GIVEN RECORDS ::
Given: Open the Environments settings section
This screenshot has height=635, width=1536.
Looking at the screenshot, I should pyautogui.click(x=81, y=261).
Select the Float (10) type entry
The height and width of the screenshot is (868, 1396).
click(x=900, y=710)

EXERCISE DIRECTIONS ::
Copy the listing above word for word, keeping every line in its original order.

REPLY TO THE EXERCISE ::
Given: Open the Environments settings section
This screenshot has height=635, width=1536.
Looking at the screenshot, I should pyautogui.click(x=81, y=261).
Select the Float (10) type entry
The height and width of the screenshot is (868, 1396).
click(x=900, y=710)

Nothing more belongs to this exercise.